Our news journalists obtained a quote from the research from National Center for Scientific Research (CNRS), "For this reason, biologically relevant measurements of the stiffness coefficients on individual living cells are a challenge. For this purpose, we have developed the single-cell optoacoustic nanoprobe (SCOPE) technique, which uses laser-generated acoustic waves to probe the stiffness, thickness and viscosity of live single-cell subcompartments. This all-optical technique offers a sub-micrometer lateral resolution, nanometer in-depth resolution, and allows the non-contact measurement of the mechanical properties of live turgid tissues without any assumption of mechanical symmetry. SCOPE experiments reveal that single-cell wall transverse stiffness in the direction perpendicular to the epidermis layer of onion cells is close to that of cellulose. This observation demonstrates that cellulose microfibrils are the main load-bearing structure in this direction, and suggests strong bonding of microfibrils by hemicelluloses. Altogether our measurement of the viscosity at high frequencies suggests that the rheology of the wall is dominated by glass-like dynamics. From a comparison with literature, we attribute this behavior to the influence of the pectin matrix."
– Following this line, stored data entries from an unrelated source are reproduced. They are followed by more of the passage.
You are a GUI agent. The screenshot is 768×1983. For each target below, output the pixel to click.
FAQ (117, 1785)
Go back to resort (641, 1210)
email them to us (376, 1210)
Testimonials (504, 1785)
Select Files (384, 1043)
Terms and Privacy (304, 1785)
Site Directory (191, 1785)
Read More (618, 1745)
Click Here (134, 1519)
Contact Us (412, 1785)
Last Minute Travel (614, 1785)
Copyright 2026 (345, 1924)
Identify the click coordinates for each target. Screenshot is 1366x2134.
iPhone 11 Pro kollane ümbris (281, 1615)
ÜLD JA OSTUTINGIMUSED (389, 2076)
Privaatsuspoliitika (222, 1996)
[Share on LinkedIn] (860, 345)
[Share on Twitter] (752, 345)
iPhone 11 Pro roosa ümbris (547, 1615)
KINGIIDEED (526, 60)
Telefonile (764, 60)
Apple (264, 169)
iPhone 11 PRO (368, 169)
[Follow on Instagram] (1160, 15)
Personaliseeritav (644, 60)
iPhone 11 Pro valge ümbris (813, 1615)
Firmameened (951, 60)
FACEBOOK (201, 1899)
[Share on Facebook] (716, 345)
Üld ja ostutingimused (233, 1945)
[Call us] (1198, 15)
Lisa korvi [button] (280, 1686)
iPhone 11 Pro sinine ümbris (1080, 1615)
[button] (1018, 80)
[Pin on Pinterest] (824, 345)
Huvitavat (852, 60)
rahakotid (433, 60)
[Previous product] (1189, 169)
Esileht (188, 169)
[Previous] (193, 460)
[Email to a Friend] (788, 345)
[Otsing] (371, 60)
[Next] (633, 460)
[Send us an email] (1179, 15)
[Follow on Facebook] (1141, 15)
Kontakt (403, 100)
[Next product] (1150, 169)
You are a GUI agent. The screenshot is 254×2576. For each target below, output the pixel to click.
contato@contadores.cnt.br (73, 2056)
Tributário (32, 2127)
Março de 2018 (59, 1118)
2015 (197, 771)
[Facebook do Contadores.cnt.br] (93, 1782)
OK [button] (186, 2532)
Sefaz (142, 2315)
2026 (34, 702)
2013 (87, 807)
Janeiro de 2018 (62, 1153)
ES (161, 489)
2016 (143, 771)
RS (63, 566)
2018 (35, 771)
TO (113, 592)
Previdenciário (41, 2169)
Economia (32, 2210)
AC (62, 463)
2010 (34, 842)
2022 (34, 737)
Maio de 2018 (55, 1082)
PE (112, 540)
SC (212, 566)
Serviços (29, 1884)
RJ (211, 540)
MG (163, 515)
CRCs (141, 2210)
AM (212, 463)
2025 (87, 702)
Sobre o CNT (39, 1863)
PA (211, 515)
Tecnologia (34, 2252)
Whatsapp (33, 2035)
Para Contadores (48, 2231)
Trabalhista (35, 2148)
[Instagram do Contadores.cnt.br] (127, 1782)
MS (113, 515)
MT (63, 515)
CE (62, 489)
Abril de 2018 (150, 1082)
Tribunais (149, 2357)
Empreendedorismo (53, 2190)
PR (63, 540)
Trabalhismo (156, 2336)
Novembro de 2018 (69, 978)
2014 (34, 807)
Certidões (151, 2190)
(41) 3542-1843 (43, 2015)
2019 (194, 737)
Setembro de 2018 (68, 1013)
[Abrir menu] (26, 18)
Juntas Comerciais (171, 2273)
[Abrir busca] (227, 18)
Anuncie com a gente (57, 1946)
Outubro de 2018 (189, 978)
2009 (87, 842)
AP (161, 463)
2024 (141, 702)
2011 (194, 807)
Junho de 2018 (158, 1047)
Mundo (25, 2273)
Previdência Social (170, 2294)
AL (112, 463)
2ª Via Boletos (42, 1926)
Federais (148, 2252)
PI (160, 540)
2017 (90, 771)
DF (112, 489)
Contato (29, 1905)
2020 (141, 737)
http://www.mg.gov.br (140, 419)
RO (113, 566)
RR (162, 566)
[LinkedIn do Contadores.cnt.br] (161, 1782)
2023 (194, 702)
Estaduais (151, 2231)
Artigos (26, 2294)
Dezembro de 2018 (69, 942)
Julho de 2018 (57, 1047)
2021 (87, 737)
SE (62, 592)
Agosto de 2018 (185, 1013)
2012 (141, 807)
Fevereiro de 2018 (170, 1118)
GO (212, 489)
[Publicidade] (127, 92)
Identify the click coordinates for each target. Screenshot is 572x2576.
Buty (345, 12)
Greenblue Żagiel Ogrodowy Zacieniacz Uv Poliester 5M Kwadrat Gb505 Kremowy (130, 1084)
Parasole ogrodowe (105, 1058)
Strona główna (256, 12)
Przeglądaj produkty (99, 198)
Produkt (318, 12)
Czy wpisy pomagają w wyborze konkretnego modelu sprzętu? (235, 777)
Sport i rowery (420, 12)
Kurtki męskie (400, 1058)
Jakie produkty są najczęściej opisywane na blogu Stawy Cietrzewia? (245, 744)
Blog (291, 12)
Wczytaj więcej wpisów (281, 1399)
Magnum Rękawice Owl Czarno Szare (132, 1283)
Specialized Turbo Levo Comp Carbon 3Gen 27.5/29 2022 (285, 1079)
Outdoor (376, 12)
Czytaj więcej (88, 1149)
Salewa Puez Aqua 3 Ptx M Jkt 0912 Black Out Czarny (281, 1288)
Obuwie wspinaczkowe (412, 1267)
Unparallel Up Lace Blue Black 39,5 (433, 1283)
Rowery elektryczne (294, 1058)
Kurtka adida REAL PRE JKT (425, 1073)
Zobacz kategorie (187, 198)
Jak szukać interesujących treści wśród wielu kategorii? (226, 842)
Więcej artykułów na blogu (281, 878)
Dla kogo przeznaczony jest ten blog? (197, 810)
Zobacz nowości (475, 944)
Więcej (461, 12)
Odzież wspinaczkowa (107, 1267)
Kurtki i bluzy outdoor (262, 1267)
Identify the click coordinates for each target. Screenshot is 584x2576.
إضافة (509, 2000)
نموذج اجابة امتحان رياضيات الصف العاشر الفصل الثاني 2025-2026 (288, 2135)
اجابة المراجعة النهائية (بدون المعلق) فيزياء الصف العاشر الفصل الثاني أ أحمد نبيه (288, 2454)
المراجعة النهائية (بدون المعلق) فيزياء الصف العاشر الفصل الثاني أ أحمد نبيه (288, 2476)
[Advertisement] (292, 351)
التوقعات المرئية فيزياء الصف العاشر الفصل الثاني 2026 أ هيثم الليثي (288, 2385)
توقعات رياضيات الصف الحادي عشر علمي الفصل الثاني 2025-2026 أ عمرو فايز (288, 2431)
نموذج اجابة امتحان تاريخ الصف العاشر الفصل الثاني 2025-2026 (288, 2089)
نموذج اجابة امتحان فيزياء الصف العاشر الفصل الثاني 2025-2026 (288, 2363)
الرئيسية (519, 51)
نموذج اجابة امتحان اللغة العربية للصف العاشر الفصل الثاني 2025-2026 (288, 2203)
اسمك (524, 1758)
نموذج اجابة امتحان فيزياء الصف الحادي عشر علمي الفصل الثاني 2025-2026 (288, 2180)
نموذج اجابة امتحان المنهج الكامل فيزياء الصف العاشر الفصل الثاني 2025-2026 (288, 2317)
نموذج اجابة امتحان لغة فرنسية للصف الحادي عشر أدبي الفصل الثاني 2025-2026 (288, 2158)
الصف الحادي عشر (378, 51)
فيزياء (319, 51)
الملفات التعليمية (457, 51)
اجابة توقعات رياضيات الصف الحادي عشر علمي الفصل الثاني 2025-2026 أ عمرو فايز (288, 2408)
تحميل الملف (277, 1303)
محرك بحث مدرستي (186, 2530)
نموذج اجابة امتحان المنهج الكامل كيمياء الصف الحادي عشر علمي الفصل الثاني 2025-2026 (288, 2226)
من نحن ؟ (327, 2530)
According to the news editors, the research concluded: "SCOPE's ability to unravel cell rheology and cell anisotropy defines a new class of experiments to enlighten cell nano-mechanics."
For more information on this research see: Transverse mechanical properties of cell walls of single living plant cells probed by laser-generated acoustic waves. Planta, 2014;239(5):1129-1137. Planta can be contacted at: Springer, 233 Spring St, New York, NY 10013, USA. (Springer - www.springer.com; Planta - www.springerlink.com/content/0032-0935/)
Our news journalists report that additional information may be obtained by contacting A. Gadalla, CNRS, I2M, UMR 5295, F-33400 Talence, France. Additional authors for this research include T. Dehoux and B. Audoin (see also Cellular Structures).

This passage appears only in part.